Quanto à questão de ser o crime de ação penal pública incondicionada, afastando-se o prazo decadencial e a necessidade de representação do ofendido, sabe-se que também pode haver discordância, pois há quem entenda que isso violaria o disposto no artigo 145, Parágrafo Único, “in fine”, CP. No entanto, não nos é compreensível como poderia um crime imprescritível ter a punibilidade extinta em 6 (seis) meses por decadência. Não obstante, é preciso ter em mente que, mesmo com a adoção da posição do item “b” essa discussão ainda restará indefinida. Toda essa celeuma desnecessária se dá primeiro por uma ingerência indevida do Judiciário na seara legal e depois por uma atabalhoada alteração legislativa feita pela Lei 14.532/23.

9-NORMA PROCESSUAL PENAL RELATIVA À ASSISTÊNCIA JURÍDICA DAS VÍTIMAS DE RACISMO

A Lei 14.532/23, em meio a vários dispositivos de caráter penal, apresenta uma normativa de natureza processual penal e civil.
Trata-se do artigo 20 – D incluído na Lei 7.716/89, mandando que em todos os atos processuais, civis ou criminais, a vítima dos crimes de racismo deva ser acompanhada de advogado ou defensor público. Note-se que embora a Lei 14.532/23 trate a maior parte do tempo dos crimes de “Injúria Racial” e de “Apologia ao Racismo”, o artigo 20 – D ora enfocado contém uma determinação que vale não somente para esses crimes citados, mas para todos os crimes de racismo previstos na Lei 7.716/89.
Vemos nesse dispositivo uma excelente manifestação dos Direitos Humanos aplicados à vítima, no sentido de assegurar-lhe um Processo Penal e Civil justo.
De acordo com o artigo 20 – D em estudo é possível concluir que a própria vítima poderá, se tiver condições financeiras, constituir advogado ou, em caso de hipossuficiência, receber advogado dativo de convênio com a OAB ou Defensor Público para sua assistência. Ainda que a vítima tenha condições de contratar advogado, mas não o faça, deverá, obrigatoriamente, ser-lhe nomeado defensor público ou advogado dativo conveniado. A redação do dispositivo é imperativa (“deverá”) e não facultativa.

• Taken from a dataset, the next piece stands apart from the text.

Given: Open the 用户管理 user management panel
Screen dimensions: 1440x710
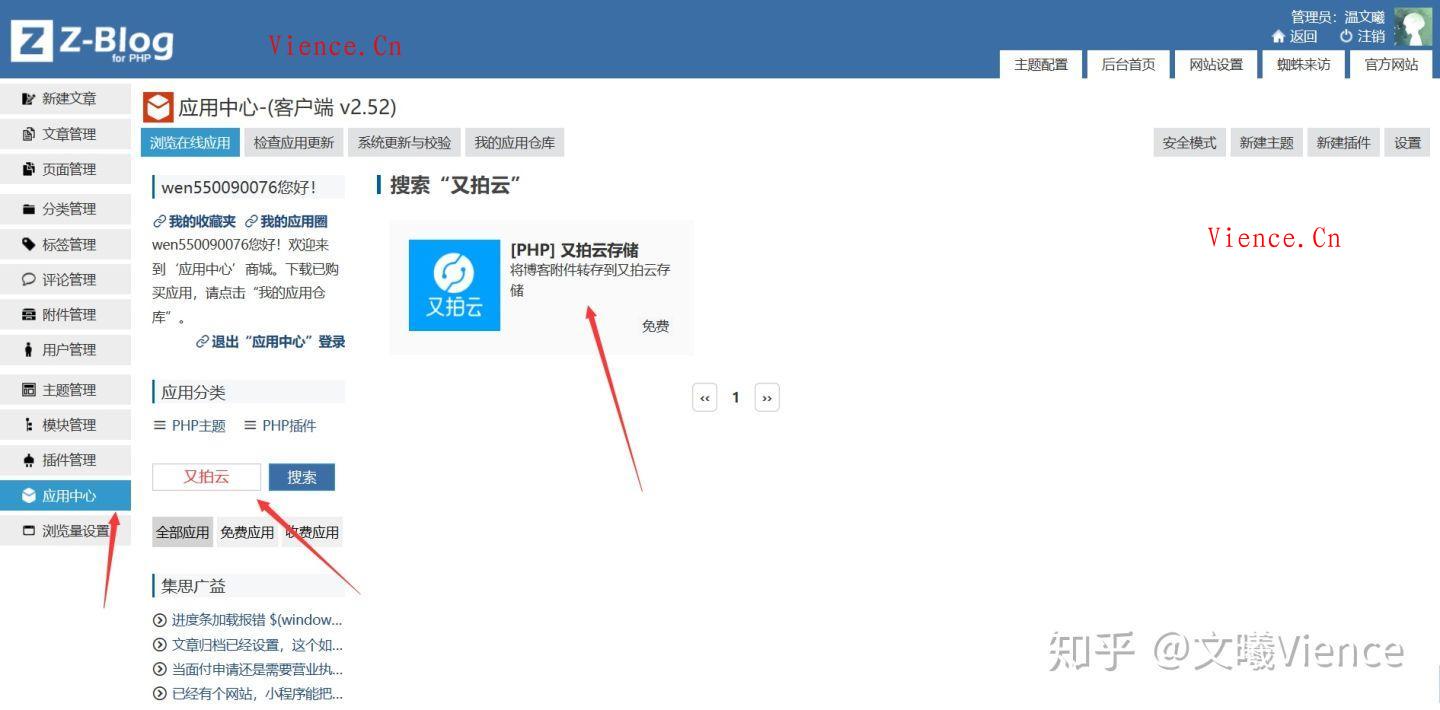Looking at the screenshot, I should 66,349.
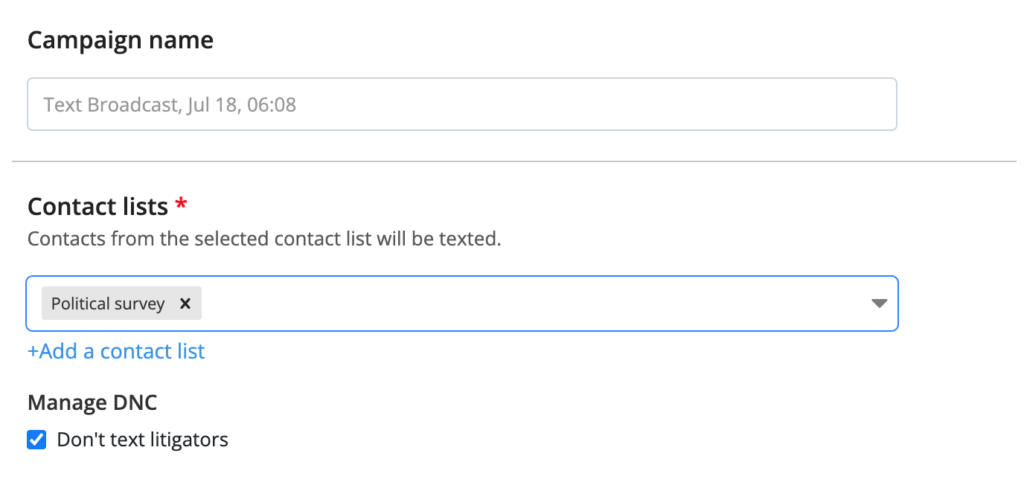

Esse defensor obviamente poderá e deverá ser habilitado no Processo Penal como Assistente da Acusação (artigos 268 – 273, CPP).
No Processo Civil a vítima naturalmente já teria de valer-se de advogado constituído, dativo ou Defensor Público para postular em juízo, razão pela qual a norma enfocada nos parece, SMJ., supérflua.

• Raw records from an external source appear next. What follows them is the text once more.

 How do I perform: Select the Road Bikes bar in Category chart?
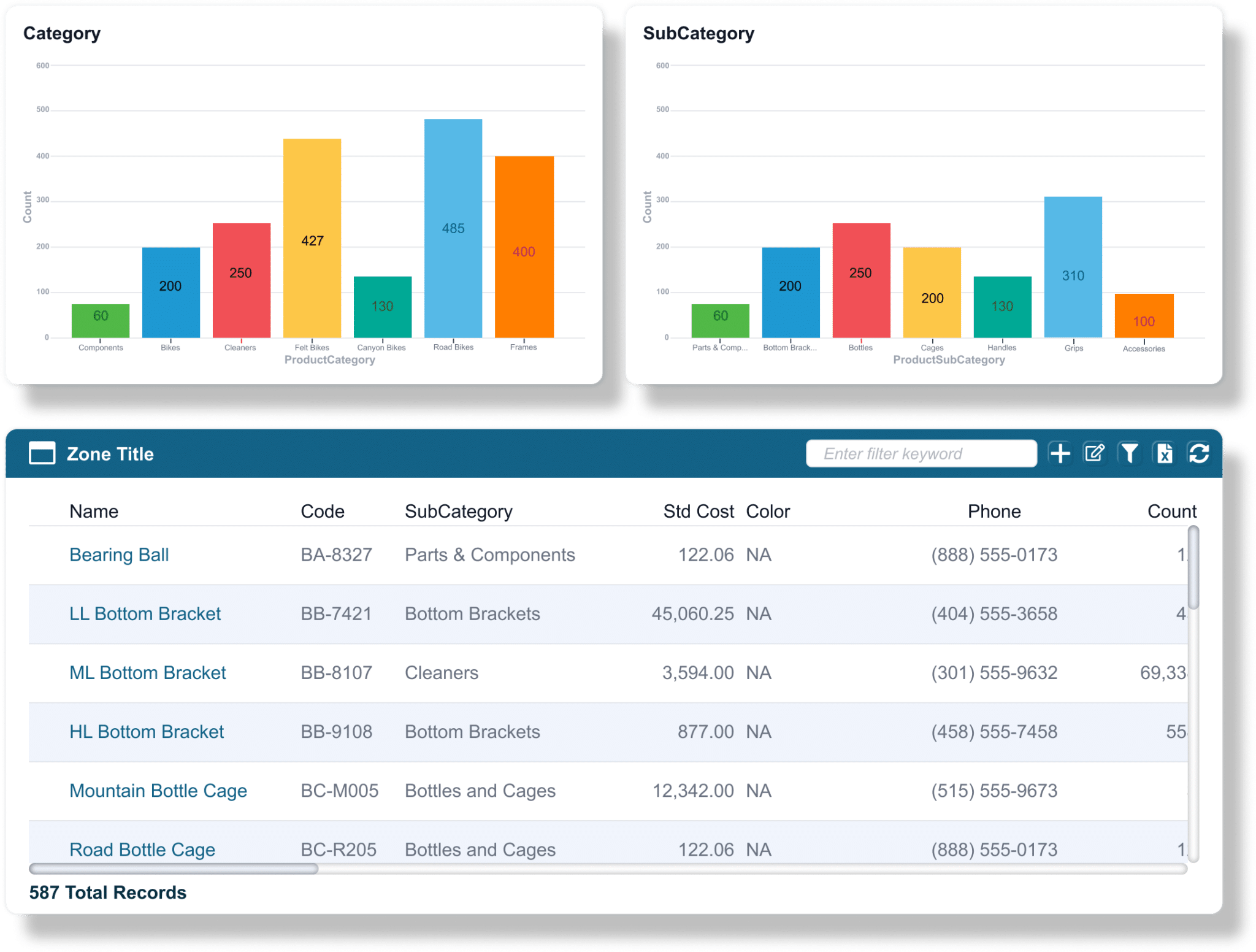[453, 227]
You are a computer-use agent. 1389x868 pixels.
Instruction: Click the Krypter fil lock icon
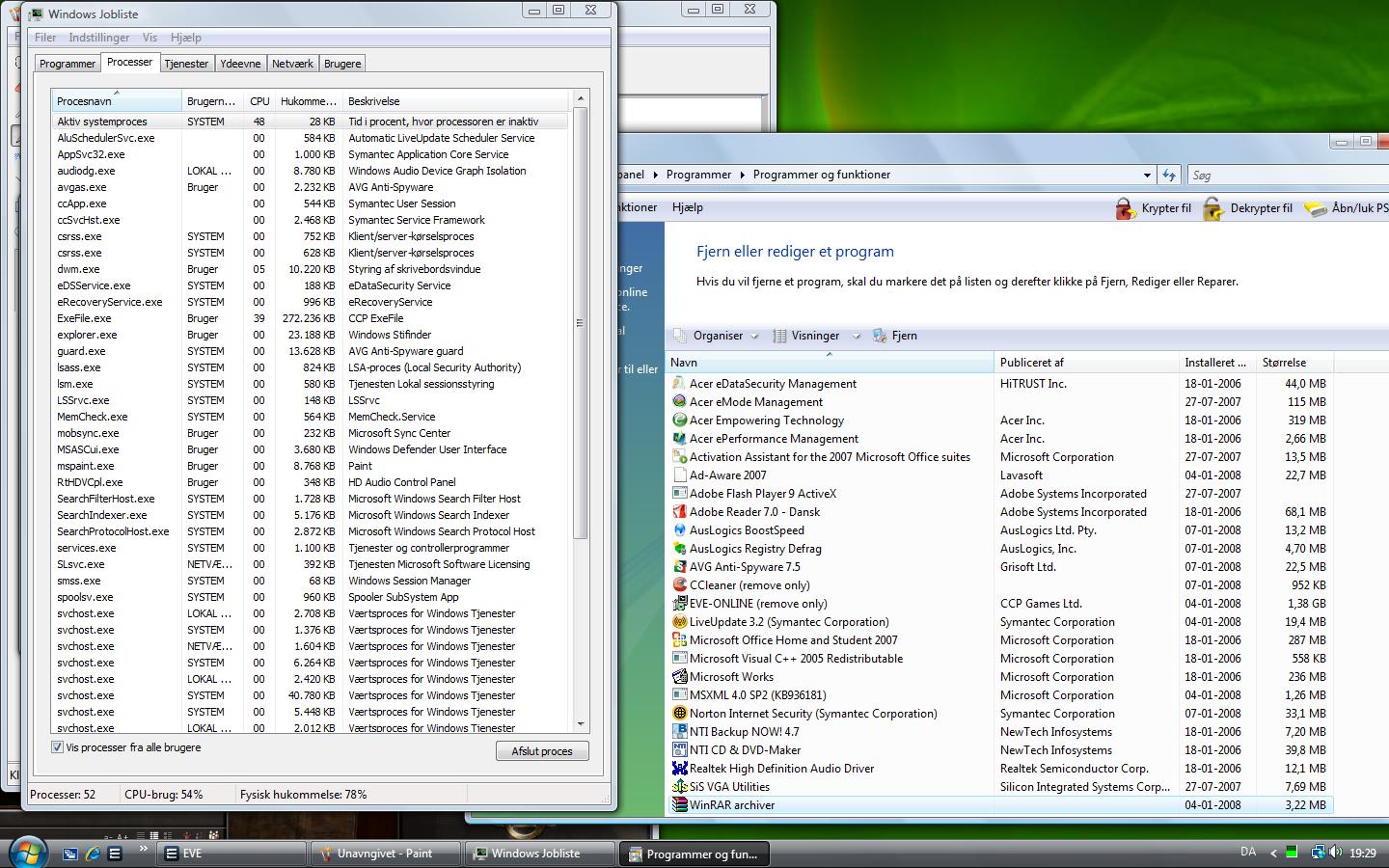[x=1125, y=208]
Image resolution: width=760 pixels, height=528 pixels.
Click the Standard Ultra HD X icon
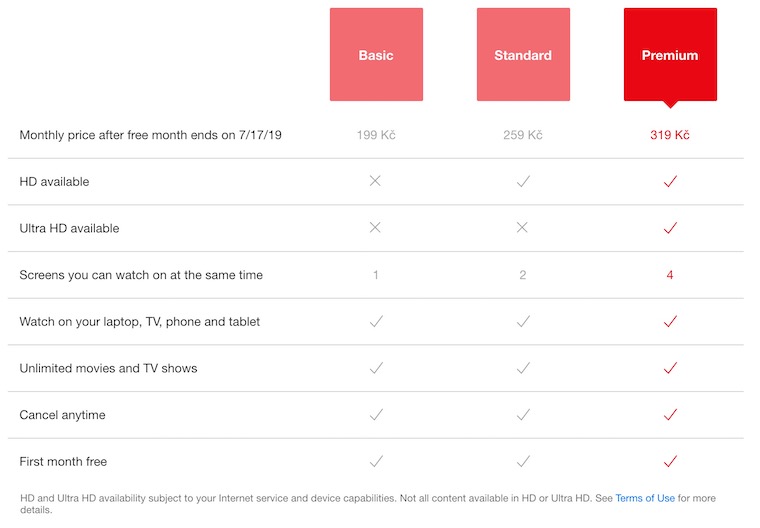coord(523,228)
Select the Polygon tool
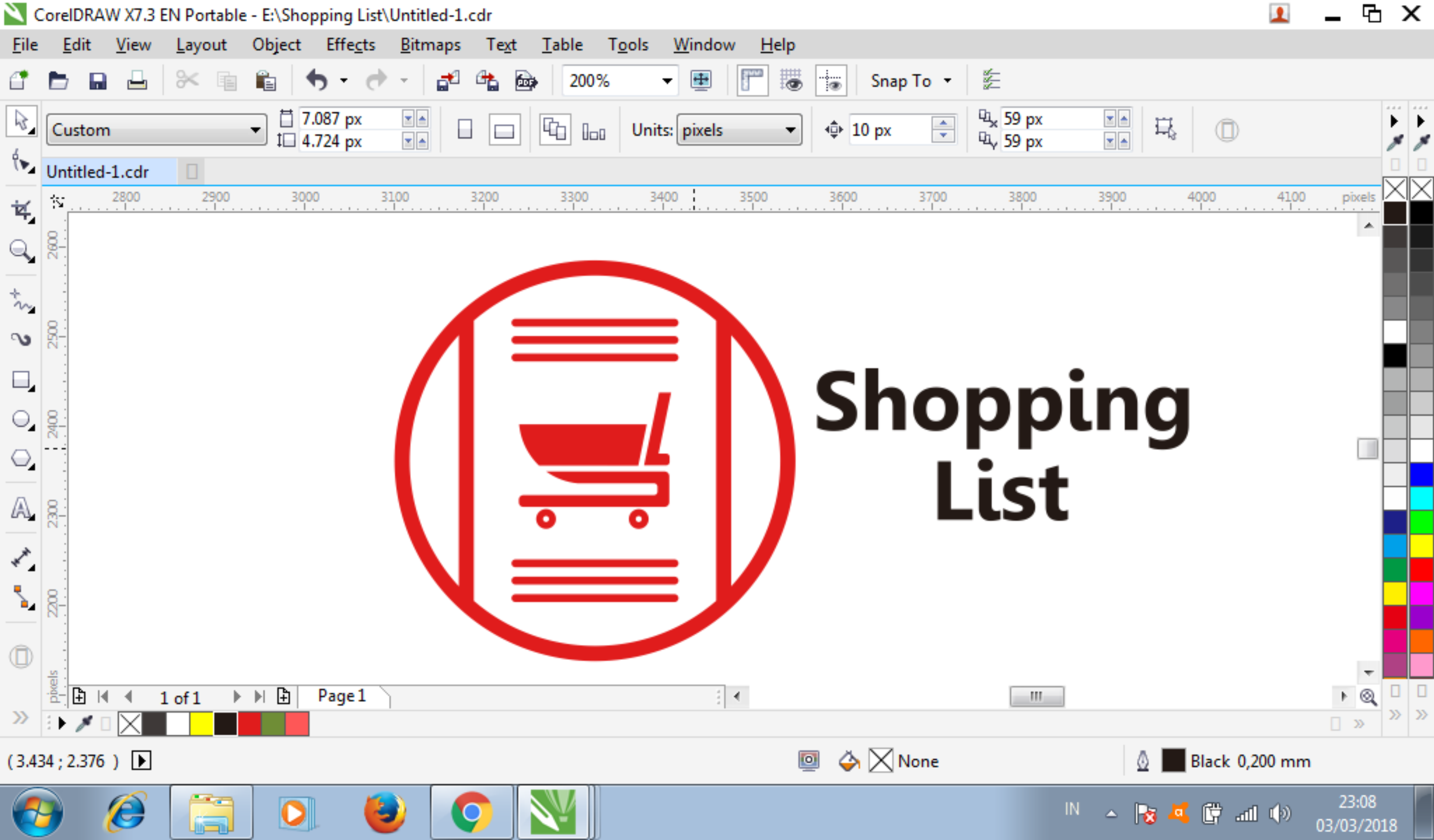Image resolution: width=1434 pixels, height=840 pixels. tap(21, 458)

Um detalhe que nos parece relevante. No Processo Civil não há problema, porque realmente sem o advogado ou defensor não seria possível sequer ingressar com a ação. Mas, no Processo Penal, em se tratando de crimes de racismo, que são de ação penal pública incondicionada, o titular privativo da ação penal é o Ministério Público (artigo 129, I, CF). Então é possível que uma ação penal por crime de racismo venha a ser instaurada sendo fato que a vítima não seja assistida por advogado ou Defensor Público em um, algum ou mesmo todos os seus atos processuais. A indagação que precisa ser feita é a seguinte:
A falta de nomeação de advogado ou Defensor Público à vítima de crime de racismo enseja nulidade do Processo Penal respectivo?
Em tese, poder-se-ia falar em nulidade nos termos do artigo 564, IV “por omissão de formalidade que constitua elemento essencial do ato”. Contudo, não somente a razoabilidade e a instrumentalidade das formas como também as regras legais das nulidades no Código de Processo Penal, indicam para o seu não reconhecimento.

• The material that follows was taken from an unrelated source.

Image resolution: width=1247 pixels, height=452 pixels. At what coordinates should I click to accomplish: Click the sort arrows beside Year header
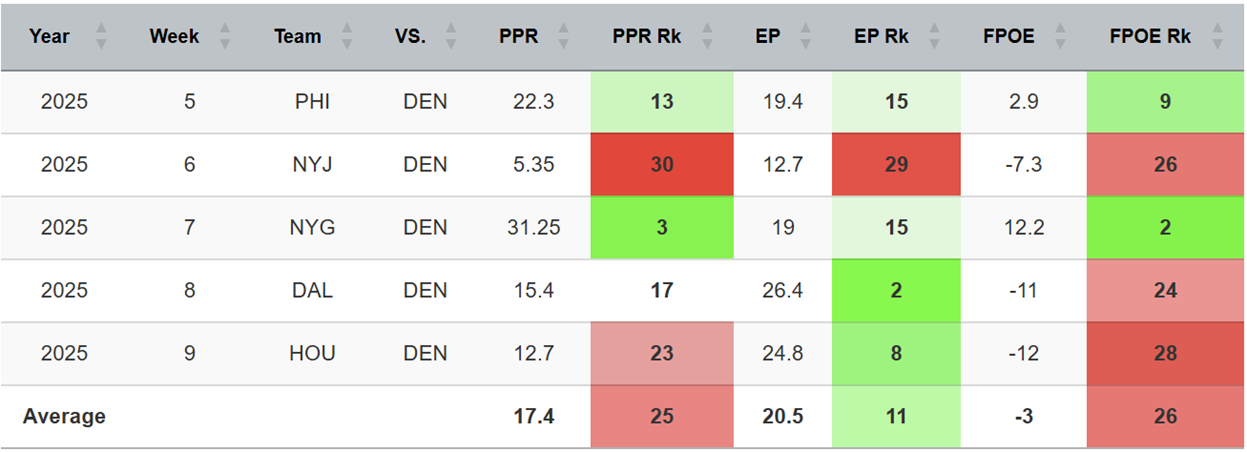coord(100,37)
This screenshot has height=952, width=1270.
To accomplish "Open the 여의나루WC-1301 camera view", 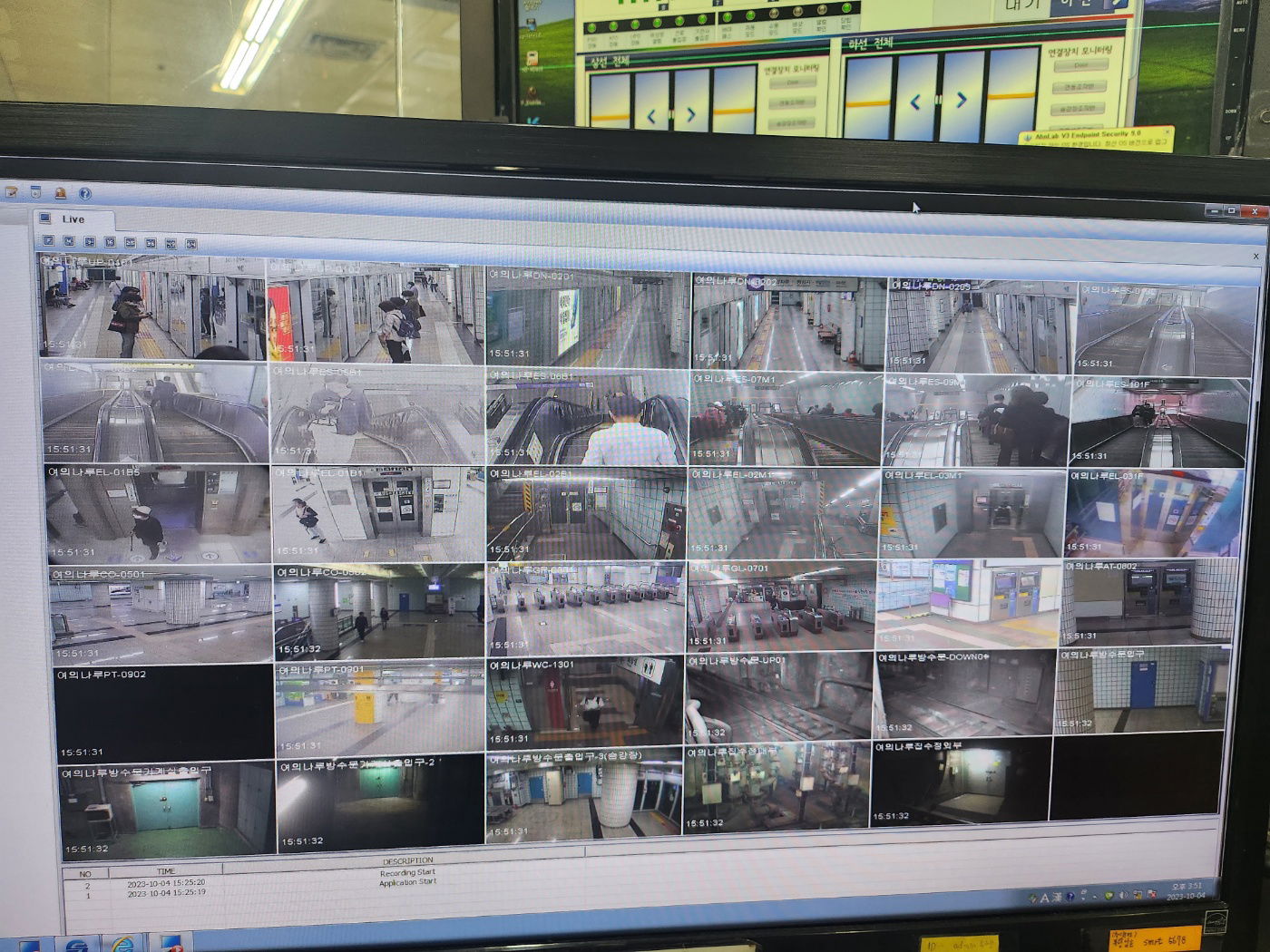I will (x=585, y=702).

Em primeiro lugar a determinação contida no artigo 20 – D da Lei de Racismo é realizada em proveito da vítima de racismo. Não seria razoável que uma formalidade não cumprida em prol da vítima viesse a prejudicar ainda mais os seus interesses. Sim, porque o reconhecimento da nulidade de um Processo Criminal beneficia o réu e não a vítima, beneficia o racista e não a pessoa discriminada.
Além disso, o artigo 563, CPP, em positivação do “Princípio da Instrumentalidade das Formas”, estabelece que uma nulidade somente será reconhecida e declarada se houver efetivo prejuízo para a acusação ou para a defesa. É evidente que a falta de defensor à vítima não prejudica de forma alguma a defesa e também não atrapalha em nada o trabalho do acusador público (no caso, o Ministério Público). Normalmente não haverá influência na apuração dos fatos, da “verdade substancial” ou na “decisão da causa”, de modo que se afastaria a nulidade de acordo com o artigo 566, CPP, também relativo ao “Princípio da Instrumentalidade das Formas”.
Mas, realmente o principal motivo para não haver nulidade na falta dessa formalidade é o fato de que a vítima não seria em nada beneficiada por isso. Ao reverso, sofreria sobrevitimização ou vitimização secundária. Já teria sido prejudicada pela falta de assistência jurídica no processo criminal e agora veria tal processo anulado, em especial quando houvesse condenação do réu.
Mas e se o réu alegar essa nulidade?
A resposta é que a nulidade não poderá ser acatada, uma vez que se trata de formalidade cuja observância só interessa à parte contrária (artigo 565, “in fine”, CPP).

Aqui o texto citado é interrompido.